---------- Testo estratto ----------

In una fase particolarmente delicata della vita politica ed economica dell’Unione Europea, nell’anno della celebrazione dei 150 anni dell’Unità d’Italia e, soprattutto, guardando al percorso di coesione dei popoli e alle strategie di sviluppo e di cooperazione europea dei prossimi anni, un gruppo di volontari ha elaborato una mostra particolarmente adatta ai giovani, alle scuole e agli educatori, dal titolo “Dall’Unità d’Italia all’Unione Europea”. E’ stata realizzata dal gruppo di volontariato e solidarietà “Arcobaleno” di Pietralacroce, con il sostegno del Comune di Ancona (1° Circoscrizione) e il patrocinio dell’Aiccre – Marche, l’Associazione dei Consigli dei Comuni e delle Regioni d’Europa.

---------- Dati forniti ----------

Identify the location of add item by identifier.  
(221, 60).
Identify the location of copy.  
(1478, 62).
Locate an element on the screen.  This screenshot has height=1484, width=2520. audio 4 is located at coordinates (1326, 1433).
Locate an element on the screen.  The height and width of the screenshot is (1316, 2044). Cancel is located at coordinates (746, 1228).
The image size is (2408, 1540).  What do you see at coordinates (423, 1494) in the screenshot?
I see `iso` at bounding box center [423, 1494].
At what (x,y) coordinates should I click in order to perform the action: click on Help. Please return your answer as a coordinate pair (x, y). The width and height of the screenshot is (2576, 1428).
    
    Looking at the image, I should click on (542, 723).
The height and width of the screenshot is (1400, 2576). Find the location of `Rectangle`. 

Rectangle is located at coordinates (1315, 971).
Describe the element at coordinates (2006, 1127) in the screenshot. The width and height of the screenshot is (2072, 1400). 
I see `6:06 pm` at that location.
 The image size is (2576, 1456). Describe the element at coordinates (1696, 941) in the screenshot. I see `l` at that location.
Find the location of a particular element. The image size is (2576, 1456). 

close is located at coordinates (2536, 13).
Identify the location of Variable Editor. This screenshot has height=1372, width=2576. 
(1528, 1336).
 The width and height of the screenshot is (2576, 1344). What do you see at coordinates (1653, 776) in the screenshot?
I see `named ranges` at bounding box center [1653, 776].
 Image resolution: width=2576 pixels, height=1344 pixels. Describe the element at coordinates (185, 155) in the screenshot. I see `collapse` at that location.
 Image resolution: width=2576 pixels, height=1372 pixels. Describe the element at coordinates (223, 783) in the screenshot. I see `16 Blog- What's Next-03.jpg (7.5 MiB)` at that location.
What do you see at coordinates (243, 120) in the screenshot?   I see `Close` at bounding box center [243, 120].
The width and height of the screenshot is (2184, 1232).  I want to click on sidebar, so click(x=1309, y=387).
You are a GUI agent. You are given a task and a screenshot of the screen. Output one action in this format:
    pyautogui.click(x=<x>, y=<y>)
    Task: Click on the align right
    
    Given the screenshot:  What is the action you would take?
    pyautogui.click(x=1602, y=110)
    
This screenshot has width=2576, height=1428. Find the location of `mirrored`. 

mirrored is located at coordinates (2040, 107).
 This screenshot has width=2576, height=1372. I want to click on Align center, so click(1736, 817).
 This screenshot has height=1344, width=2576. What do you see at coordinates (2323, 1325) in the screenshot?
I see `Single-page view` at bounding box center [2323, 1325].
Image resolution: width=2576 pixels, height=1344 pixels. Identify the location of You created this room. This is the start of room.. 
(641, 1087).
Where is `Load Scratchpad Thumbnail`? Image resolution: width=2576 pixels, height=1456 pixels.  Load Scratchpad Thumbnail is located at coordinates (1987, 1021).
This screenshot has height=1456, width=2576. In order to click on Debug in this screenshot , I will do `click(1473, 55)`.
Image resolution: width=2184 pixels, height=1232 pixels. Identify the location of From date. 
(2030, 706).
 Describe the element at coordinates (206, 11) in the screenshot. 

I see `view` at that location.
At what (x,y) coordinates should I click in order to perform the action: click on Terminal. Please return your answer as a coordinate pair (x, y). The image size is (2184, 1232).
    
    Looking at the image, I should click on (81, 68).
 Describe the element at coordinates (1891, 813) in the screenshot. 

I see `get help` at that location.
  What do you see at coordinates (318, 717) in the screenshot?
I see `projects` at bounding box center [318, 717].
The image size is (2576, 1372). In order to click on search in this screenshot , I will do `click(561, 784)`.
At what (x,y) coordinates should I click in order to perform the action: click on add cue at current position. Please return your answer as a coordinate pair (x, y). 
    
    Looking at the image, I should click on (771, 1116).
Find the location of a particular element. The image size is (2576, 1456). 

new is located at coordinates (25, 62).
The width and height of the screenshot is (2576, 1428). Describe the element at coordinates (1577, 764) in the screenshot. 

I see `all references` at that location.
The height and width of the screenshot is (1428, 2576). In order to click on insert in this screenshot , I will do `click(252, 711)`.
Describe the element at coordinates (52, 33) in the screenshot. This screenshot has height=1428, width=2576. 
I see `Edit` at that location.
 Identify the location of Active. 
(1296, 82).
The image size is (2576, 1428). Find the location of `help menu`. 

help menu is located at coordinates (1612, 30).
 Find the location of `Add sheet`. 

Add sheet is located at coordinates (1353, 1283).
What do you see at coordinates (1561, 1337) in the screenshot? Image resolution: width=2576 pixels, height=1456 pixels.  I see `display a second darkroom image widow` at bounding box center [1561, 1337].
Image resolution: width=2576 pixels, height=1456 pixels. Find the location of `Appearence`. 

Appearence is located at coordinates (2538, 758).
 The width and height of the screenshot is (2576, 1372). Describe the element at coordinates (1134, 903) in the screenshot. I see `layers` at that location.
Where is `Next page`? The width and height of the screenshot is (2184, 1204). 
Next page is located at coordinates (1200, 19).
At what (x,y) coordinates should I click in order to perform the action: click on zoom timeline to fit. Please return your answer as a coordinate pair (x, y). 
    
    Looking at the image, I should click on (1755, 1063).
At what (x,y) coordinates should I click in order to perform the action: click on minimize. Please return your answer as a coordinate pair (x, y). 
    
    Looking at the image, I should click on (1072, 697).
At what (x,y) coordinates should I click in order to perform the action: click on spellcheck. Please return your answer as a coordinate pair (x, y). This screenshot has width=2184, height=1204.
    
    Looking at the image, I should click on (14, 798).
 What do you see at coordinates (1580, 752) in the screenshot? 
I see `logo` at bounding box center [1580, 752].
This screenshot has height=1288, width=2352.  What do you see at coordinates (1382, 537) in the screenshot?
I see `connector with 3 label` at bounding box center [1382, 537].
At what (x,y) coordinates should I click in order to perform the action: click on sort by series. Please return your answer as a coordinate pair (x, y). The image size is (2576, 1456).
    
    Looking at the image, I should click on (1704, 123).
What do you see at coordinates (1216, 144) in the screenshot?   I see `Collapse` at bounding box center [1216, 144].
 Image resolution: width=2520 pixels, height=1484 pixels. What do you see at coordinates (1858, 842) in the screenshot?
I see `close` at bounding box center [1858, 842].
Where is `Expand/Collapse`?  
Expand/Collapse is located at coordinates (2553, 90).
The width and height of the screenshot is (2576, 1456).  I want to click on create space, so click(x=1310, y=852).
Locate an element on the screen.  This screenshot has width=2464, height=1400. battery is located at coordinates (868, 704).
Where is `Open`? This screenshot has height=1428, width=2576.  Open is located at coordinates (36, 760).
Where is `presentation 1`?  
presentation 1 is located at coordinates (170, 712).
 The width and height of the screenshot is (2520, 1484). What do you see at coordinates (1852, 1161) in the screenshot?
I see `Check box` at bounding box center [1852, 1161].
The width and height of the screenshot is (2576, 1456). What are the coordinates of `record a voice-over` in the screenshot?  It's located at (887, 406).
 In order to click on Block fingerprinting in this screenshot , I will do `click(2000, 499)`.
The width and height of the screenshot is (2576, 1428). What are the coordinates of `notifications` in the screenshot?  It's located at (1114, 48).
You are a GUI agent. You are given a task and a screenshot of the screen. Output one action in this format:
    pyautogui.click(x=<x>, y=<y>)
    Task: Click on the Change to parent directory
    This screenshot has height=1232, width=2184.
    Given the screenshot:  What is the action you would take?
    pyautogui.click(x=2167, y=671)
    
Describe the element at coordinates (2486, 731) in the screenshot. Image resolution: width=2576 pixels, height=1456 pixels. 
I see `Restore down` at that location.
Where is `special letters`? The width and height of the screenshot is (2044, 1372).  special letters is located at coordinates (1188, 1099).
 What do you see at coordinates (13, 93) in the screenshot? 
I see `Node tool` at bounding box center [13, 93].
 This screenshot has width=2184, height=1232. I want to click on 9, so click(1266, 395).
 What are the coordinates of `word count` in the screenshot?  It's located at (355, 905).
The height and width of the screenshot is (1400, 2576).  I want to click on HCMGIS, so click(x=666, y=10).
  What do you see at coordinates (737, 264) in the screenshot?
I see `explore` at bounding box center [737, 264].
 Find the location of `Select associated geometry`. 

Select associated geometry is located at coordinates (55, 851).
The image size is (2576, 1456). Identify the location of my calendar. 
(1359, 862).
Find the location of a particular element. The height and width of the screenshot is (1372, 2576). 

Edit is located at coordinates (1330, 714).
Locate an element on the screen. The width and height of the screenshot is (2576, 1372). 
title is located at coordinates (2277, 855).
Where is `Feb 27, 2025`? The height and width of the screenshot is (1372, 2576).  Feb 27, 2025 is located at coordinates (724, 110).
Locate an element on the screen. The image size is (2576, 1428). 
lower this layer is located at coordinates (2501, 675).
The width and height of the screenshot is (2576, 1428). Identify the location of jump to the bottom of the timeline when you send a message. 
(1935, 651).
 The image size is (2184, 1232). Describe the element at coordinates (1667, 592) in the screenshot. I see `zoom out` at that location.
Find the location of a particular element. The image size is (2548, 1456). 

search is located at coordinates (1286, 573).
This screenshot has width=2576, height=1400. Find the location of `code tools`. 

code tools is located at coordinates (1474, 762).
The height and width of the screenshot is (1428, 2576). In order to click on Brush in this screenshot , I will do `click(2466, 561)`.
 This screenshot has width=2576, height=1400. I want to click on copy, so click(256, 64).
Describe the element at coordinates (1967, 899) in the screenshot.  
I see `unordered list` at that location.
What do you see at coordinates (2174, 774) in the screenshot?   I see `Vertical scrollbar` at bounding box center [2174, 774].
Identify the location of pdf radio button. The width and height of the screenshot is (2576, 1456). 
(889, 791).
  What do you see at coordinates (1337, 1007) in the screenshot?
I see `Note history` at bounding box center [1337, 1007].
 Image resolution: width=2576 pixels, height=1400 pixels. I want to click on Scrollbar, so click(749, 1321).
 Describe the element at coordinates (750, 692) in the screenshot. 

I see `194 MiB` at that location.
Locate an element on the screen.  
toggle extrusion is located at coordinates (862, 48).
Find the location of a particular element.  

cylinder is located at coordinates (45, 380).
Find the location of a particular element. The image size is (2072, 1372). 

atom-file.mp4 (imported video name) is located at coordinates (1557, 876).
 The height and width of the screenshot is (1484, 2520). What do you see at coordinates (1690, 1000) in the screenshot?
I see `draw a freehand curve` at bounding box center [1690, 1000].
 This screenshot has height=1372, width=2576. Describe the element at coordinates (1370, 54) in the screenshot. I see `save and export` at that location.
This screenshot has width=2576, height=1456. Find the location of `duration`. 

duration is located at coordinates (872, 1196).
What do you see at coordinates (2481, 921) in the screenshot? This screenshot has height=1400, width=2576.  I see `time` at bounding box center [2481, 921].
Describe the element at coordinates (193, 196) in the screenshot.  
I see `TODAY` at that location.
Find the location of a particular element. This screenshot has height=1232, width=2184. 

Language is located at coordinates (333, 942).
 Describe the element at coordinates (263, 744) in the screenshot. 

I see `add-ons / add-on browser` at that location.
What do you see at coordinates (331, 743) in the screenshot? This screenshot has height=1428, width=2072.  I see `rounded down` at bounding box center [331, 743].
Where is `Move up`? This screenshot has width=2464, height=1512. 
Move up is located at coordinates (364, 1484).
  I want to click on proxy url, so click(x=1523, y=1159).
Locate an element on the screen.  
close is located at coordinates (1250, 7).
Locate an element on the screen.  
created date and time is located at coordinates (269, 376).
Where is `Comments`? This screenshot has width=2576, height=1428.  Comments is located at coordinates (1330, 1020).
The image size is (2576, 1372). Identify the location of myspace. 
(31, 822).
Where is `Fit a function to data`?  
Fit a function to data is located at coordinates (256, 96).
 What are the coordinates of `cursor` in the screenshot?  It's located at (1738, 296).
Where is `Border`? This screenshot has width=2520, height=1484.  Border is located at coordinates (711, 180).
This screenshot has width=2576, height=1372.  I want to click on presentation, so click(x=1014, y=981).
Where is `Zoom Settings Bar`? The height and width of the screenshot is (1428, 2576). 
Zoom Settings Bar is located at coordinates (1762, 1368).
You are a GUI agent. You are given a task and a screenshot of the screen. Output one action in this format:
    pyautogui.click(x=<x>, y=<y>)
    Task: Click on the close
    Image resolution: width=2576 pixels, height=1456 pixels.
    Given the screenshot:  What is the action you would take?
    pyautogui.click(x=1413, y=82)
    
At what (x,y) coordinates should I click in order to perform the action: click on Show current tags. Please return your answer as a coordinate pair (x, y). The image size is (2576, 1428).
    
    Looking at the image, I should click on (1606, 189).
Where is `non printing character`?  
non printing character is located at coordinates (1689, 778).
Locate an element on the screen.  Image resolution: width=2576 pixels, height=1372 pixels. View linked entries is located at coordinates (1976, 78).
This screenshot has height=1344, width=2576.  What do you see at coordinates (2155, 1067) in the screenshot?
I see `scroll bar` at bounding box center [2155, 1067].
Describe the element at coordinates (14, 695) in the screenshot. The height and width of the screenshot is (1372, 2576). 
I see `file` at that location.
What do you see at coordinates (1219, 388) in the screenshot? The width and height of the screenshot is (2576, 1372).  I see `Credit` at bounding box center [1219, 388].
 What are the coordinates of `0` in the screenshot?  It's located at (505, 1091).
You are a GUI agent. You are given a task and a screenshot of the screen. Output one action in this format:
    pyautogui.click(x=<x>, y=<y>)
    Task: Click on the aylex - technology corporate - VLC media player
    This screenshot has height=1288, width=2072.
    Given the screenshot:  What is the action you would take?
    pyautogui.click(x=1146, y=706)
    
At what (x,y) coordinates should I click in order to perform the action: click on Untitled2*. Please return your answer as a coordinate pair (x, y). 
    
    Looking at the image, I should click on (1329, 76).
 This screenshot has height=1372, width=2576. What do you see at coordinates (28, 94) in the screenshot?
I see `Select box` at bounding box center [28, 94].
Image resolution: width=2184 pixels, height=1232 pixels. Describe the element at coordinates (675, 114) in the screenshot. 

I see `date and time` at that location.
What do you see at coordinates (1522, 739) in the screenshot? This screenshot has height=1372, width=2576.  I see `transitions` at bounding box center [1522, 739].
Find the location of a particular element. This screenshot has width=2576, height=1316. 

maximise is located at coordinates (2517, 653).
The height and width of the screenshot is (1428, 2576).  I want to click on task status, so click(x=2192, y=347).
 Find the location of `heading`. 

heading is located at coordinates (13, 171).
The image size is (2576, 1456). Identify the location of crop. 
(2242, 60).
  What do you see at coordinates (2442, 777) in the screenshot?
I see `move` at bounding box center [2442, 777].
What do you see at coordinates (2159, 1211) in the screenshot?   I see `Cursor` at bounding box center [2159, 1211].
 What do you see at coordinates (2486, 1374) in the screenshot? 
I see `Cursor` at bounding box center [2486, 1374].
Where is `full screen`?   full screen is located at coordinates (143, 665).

----------

■ **Serie di esercizi**:
1. Nel testo sulla mostra, quale titolo porta la mostra elaborata dal gruppo di volontari?
2. Traduci in inglese la frase del testo sulla mostra che inizia con «E’ stata realizzata dal gruppo di volontariato».
3. Riprendi il testo sulla mostra dal punto in cui si interrompe e proseguilo.

■ **Le tue risposte**:
1. “Dall’Unità d’Italia all’Unione Europea”.

2. It was created by the volunteer and solidarity group “Arcobaleno” of Pietralacroce, with the support of the Municipality of Ancona (1st District) and under the patronage of Aiccre – Marche, the Association of the Councils of Municipalities and Regions of Europe.

3.
La mostra nasce da alcune considerazioni sui padri dell’Unità d’Italia. Si legge, infatti, nella prefazione: “Ci aveva sorpreso allora la lungimiranza di patrioti come Garibaldi, Mazzini e Cattaneo che vedevano la stagione della costruzione degli stati nazionali necessariamente prolungarsi e quasi naturalmente associarsi in un progetto di convivenza pacifica tra gli stati nazionali europei …, quasi che -eliminato il motivo di contendere costituito dal mancato riconoscimento nazionale - non ci sarebbe più stato in assoluto motivo di contesa”.
C’è un’altra ragione, altrettanto valida, che ha spinto
l’associazione Arcobaleno a realizzare la mostra. Ragione suggerita
dall’imminente concomitanza con il ventesimo anniversario del Trattato di
Maastricht (2012. Un’occasione per riflettere su alcune fragilità ancora
persistenti nell’impalcatura europea, per recuperare le chiavi di lettura
fondamentali per interpretare tali debolezze e tracciare i percorsi futuri.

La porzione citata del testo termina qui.